TASK DIRECTIONS ▸
Rescale the data that begins at the line containing "You are a computer-use" and ends after the line containing "Collapse the Lokale". Reproduce those lines in full, requests included, and multiply each coordinate in the answers by 1.35, rounding to whole numbers with halves rounded up.

EXTRACTED MATERIAL ▸
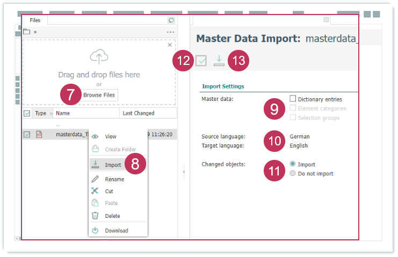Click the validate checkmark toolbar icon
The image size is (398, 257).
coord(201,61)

* * *

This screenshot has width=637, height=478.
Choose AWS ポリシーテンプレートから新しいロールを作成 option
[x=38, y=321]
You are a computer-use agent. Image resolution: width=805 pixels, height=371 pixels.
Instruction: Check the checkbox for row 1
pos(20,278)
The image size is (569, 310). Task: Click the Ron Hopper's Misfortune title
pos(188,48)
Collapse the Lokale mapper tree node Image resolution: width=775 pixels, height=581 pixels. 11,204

FULL SOLUTION ▸
You are a computer-use agent. Image resolution: width=805 pixels, height=371 pixels.
Instruction: Check the checkbox for row 1
pos(27,375)
The image size is (569, 310). Task: Click the Ron Hopper's Misfortune title
pos(254,65)
Collapse the Lokale mapper tree node Image resolution: width=775 pixels, height=581 pixels. 15,275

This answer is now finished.